From the Smashing Sub-Genres Challenge, where I “rolled” Southern Gothic and Steampunk.

*The southern Gothic style is one that employs the use of macabre, ironic events to examine the values of the American South (wikipedia)

*Steampunk is a sub-genre of science fiction that typically features steam-powered machinery,especially in a setting inspired by industrialized Western civilization during the 19th century (wikipedia)

photo also courtesy of wikipedia

26 thoughts on “The Fall of the House of Hawkins

  1. Wow! The prompt was executed extremely well. Maybe you should write a novel on this and explore issues of subhumanism and race. If you’ve seen the movie Prometheus (came out last year 2012), they sort of touch based on it with Michael Fassbender’s character as well as the billionaire (forget his name) who wanted to live forever no matter the cost. He was essentially a “machine” because he was hooked up to so many different mechanisms for life support. To not know an ounce about Steampunk, I’d say you did your homework extremely well.

    Great read :D!

    • Thank you my friend! I really enjoyed writing this especially since both genres were outside my usual comfort zone. Although, I’ve always had a liking for Poe who wrote “southern gothic” type stories (he inspired the title). I was thinking that it could maybe become a longer work since there was a lot about Joshua I thought of but couldn’t fit into the story. I also have several other characters that didn’t make the 1000 word cut. Thanks for reading and if this becomes something longer, I’ll definitely be counting on your critiques! 🙂

  2. That was delightful! Joshua Hawkins is a great character, there’s a nice bit of history hanging about him. Good work in such short space.

  3. Hannah, darling, this is the best piece I’ve read of yours yet. I was utterly sucked in, could practically smell magnolias you never even wrote about in the air, taste the warm bourbon you did write about, and see the pained expression on Joshua’s face as his knee gave out. This was an excellent blend of the two genres, and I enjoyed it ever so much.

  4. Very good story.

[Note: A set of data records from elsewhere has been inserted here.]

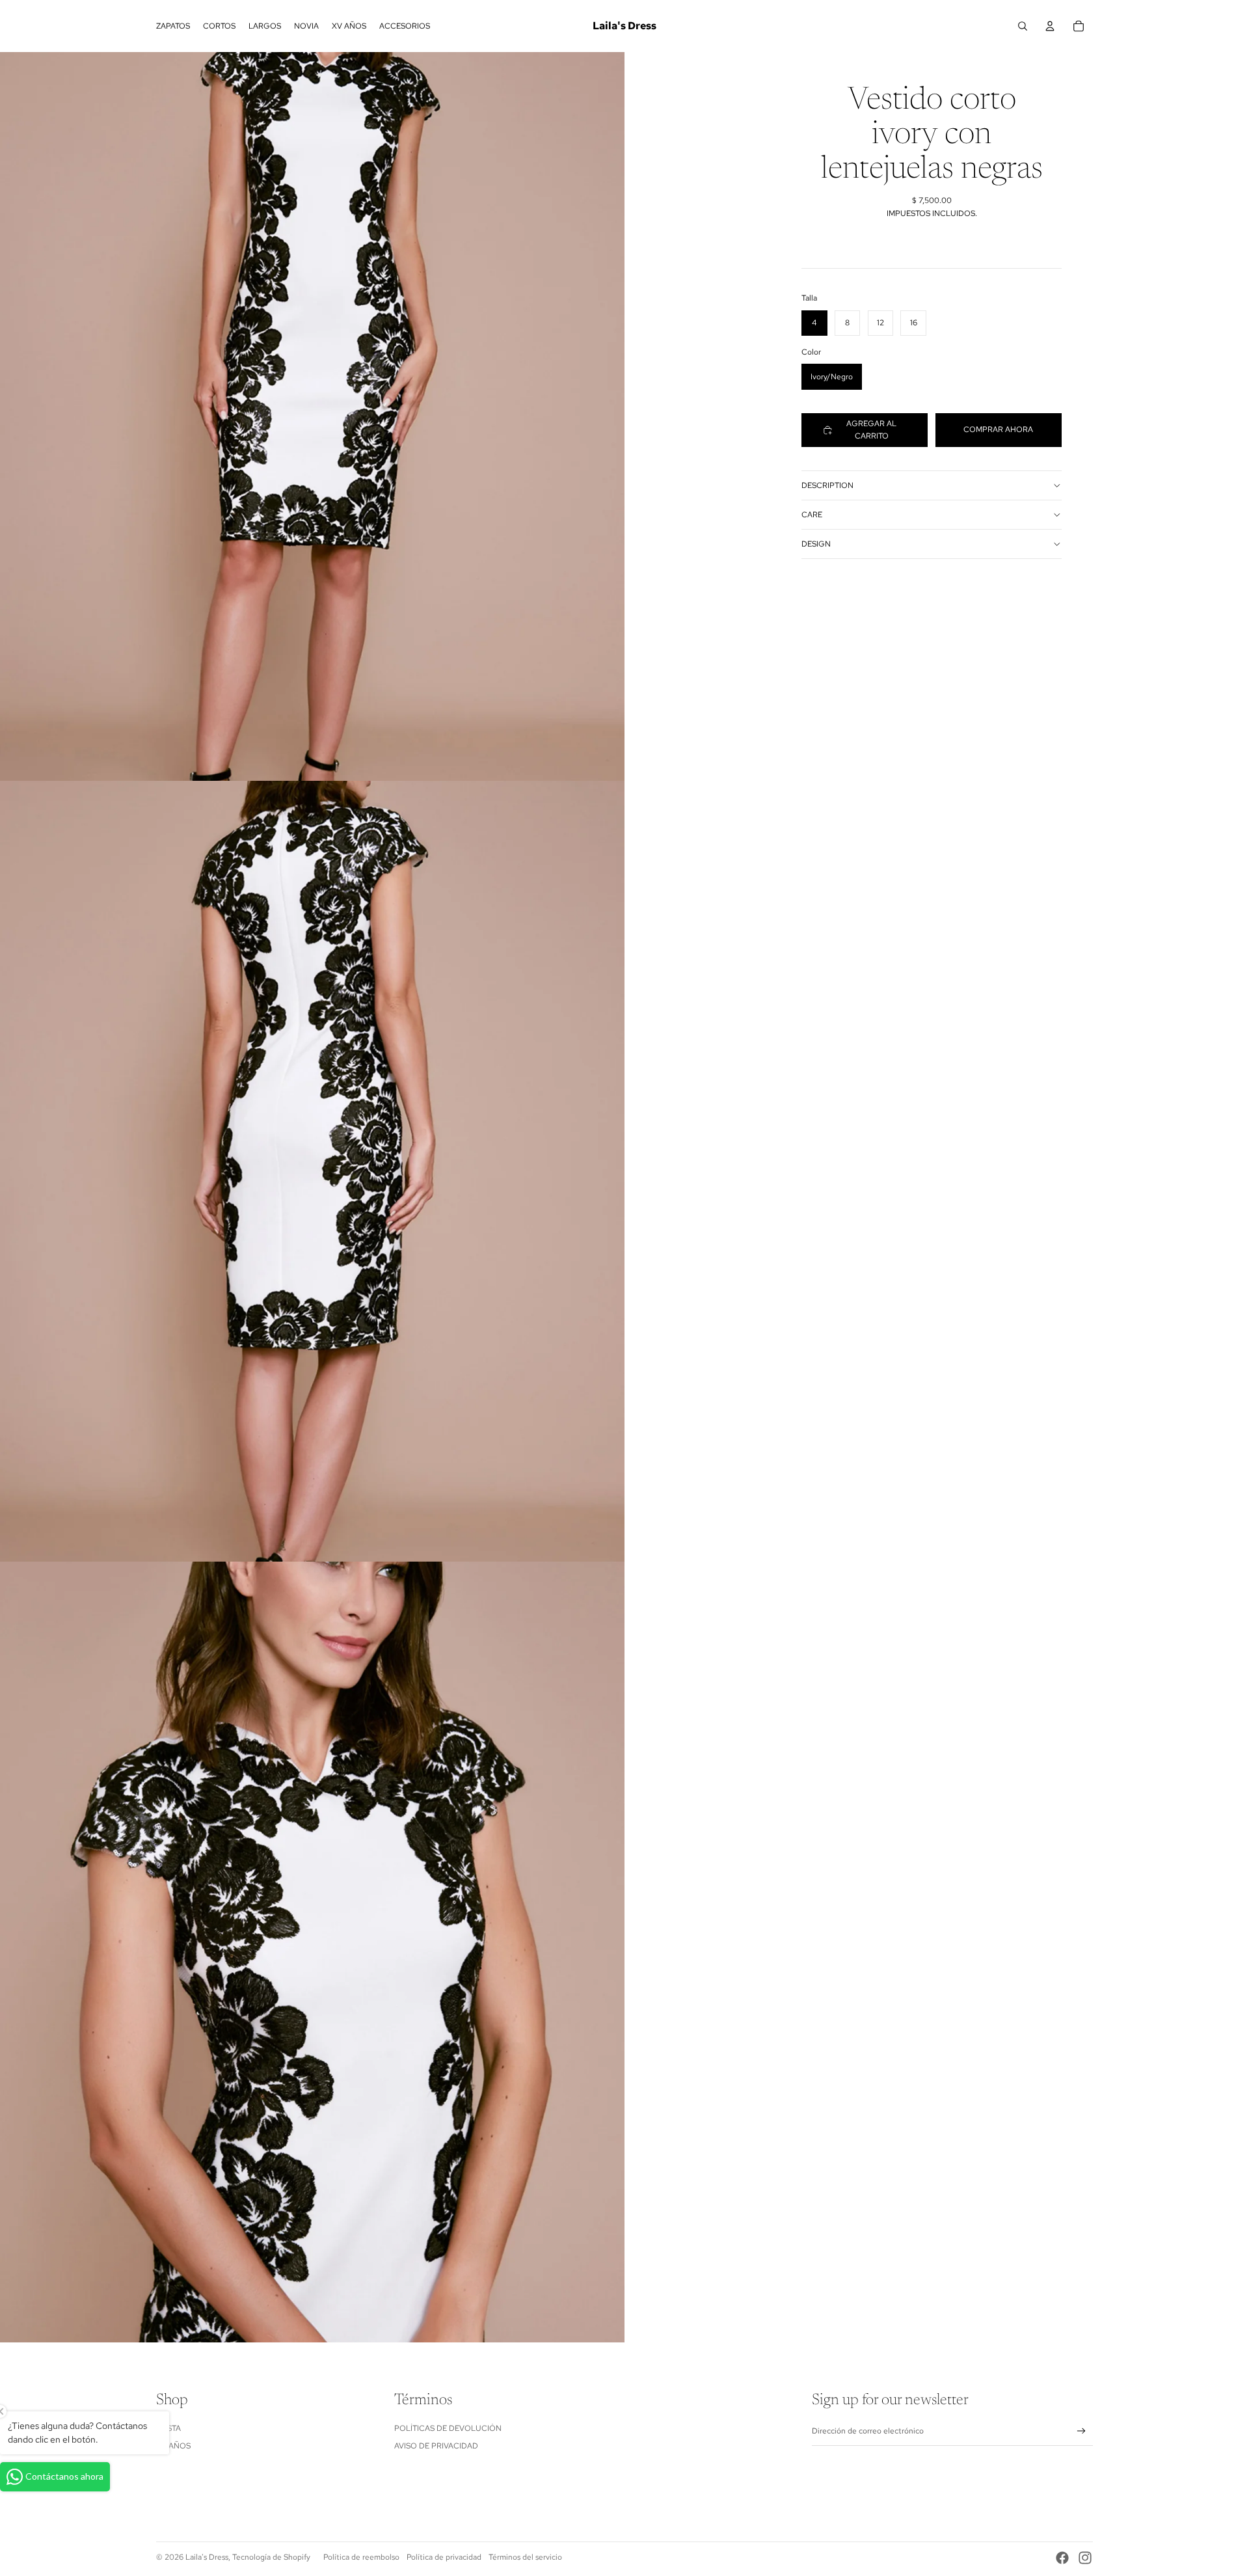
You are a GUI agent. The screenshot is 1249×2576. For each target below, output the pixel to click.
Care (811, 514)
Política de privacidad (444, 2557)
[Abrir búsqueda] (1022, 26)
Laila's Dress (206, 2557)
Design (816, 544)
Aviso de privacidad (436, 2446)
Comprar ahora (998, 429)
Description (827, 485)
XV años (173, 2446)
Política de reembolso (361, 2557)
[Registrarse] (1081, 2431)
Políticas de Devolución (448, 2428)
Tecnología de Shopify (271, 2557)
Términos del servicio (525, 2557)
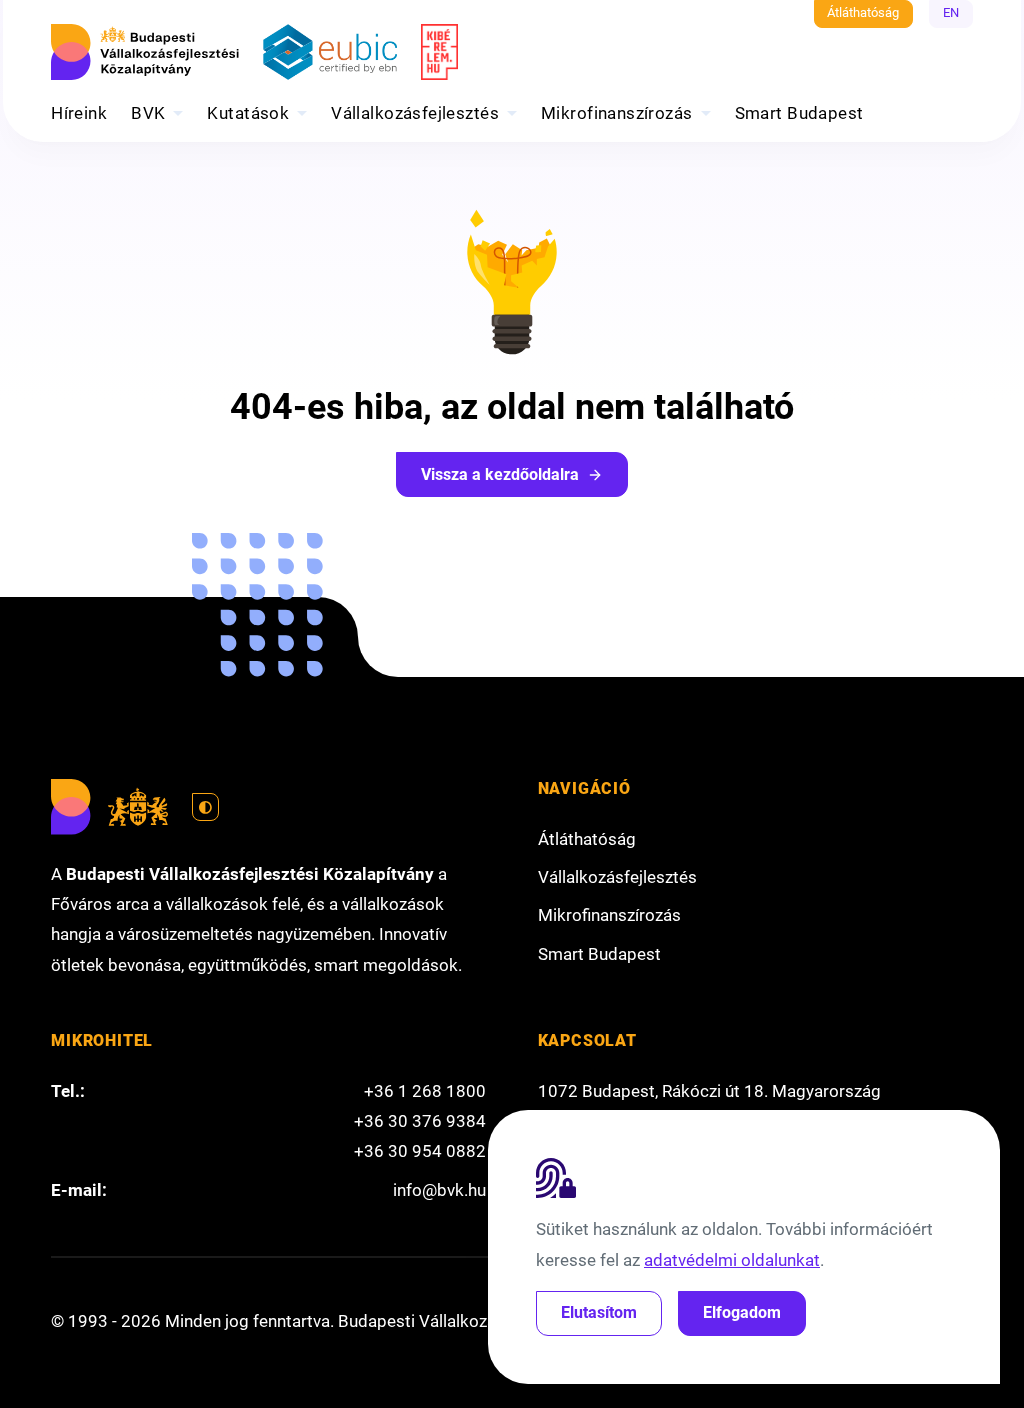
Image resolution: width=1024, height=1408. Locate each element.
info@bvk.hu (439, 1190)
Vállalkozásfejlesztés (415, 113)
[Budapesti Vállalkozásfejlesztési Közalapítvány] (145, 52)
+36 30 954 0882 (420, 1151)
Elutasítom (599, 1312)
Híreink (79, 113)
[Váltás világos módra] (206, 807)
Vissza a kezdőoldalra (500, 474)
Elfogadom (742, 1312)
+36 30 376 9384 (420, 1121)
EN (951, 12)
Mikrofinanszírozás (617, 113)
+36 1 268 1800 (425, 1091)
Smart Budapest (799, 113)
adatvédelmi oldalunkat (732, 1260)
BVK (148, 113)
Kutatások (248, 113)
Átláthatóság (863, 12)
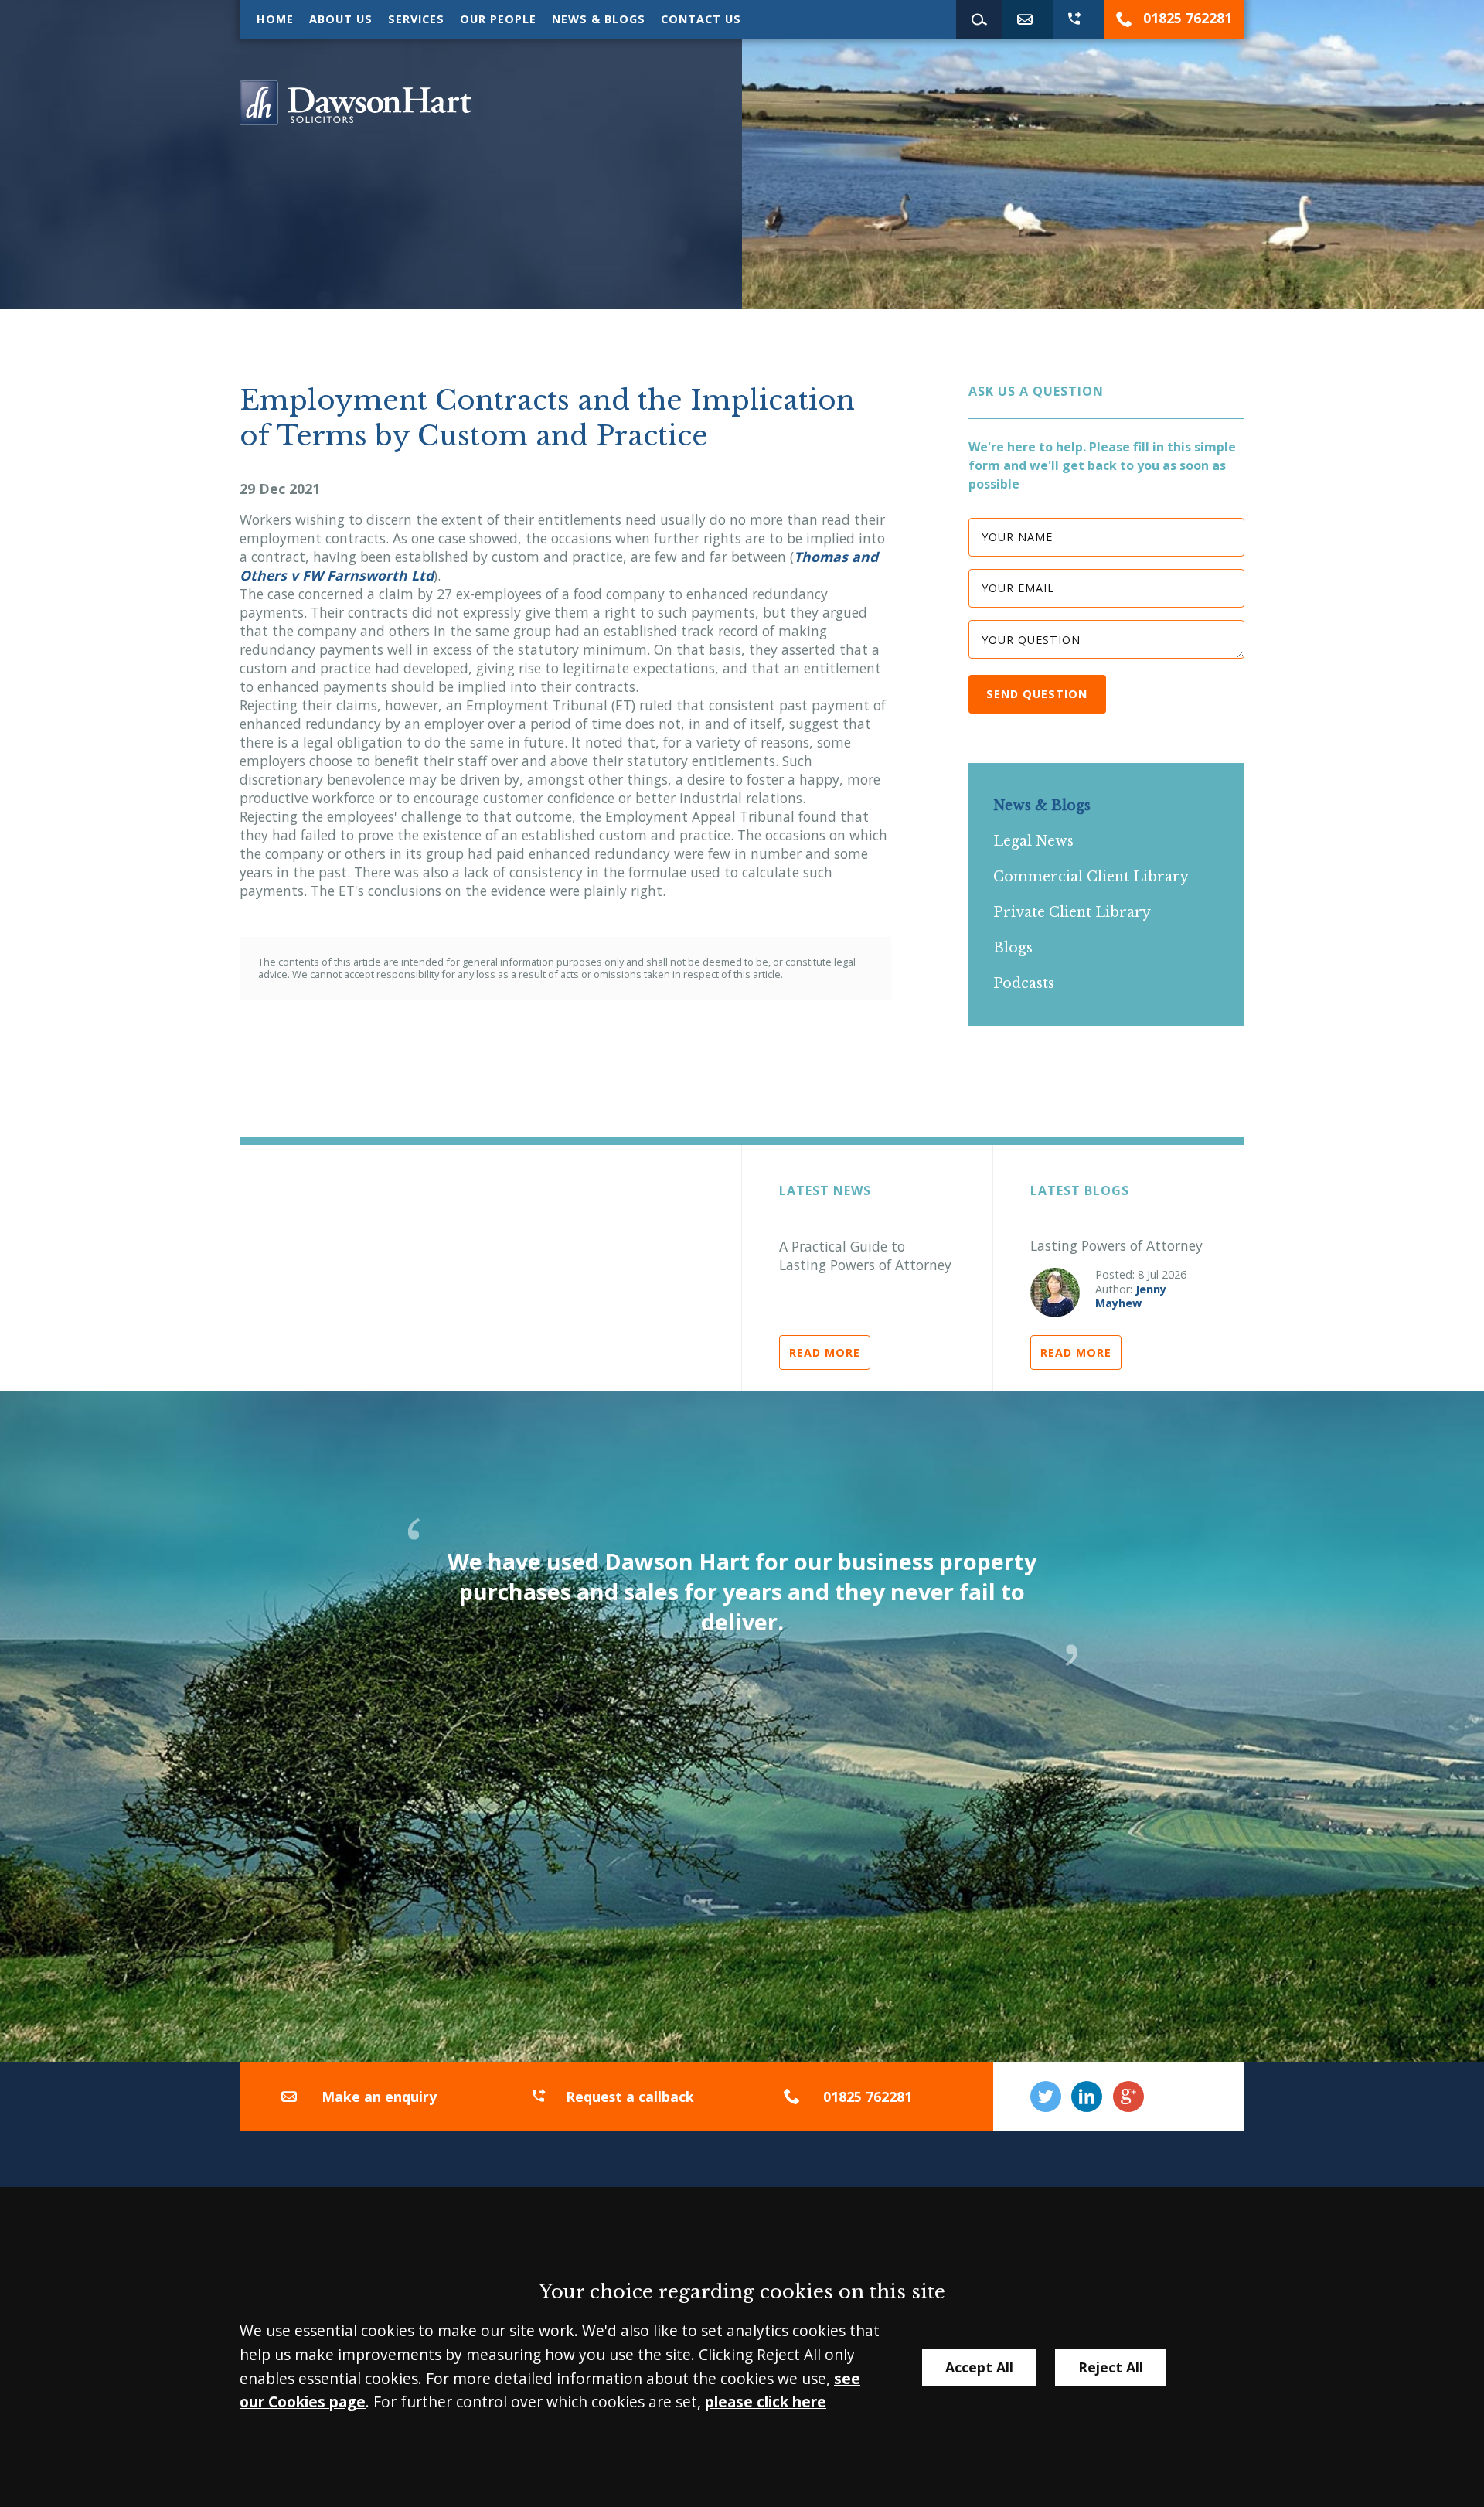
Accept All (979, 2367)
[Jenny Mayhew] (1055, 1292)
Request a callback (630, 2096)
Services (416, 19)
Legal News (1033, 841)
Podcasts (1023, 983)
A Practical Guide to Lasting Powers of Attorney (865, 1255)
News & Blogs (598, 19)
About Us (341, 19)
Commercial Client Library (1091, 876)
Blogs (1013, 947)
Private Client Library (1072, 912)
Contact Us (701, 19)
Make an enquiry (379, 2096)
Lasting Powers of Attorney (1116, 1245)
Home (275, 19)
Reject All (1110, 2367)
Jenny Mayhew (1130, 1296)
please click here (765, 2401)
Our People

I’ve never read anything in the southern Gothic style (not that I’m aware of, anyway) so it was a nice introduction to the genre for me. Though I must admit, I heard Isabella’s words in the voice of Rogue from the 90s animated X-Men series. Hope that’s not too far off what you intended. 😉

    • I’ll admit the only Rogue I’m familiar with is the live action one played by Anna Paquin—but if it worked for you, it works for me. Glad you enjoyed it!

  5. I wanted to have my attempt written before I read yours — do you think it would be cowardly to un-publish mine, having now read yours? I liked the idea I came up with, but I’m not sure it played out quite as well as I would have liked. Well, they can’t all be “The Fall of the House of Hawkins” (Which is excellent, really.)

    • You may certainly not un-publish! I just read your marvelous piece and it was quite enjoyable. I really wanted to know more about the world—you did a fantastic job at world building in the background of a very intense plot. I was legitimately worried for Heinrich! Thank you for your words and for reading!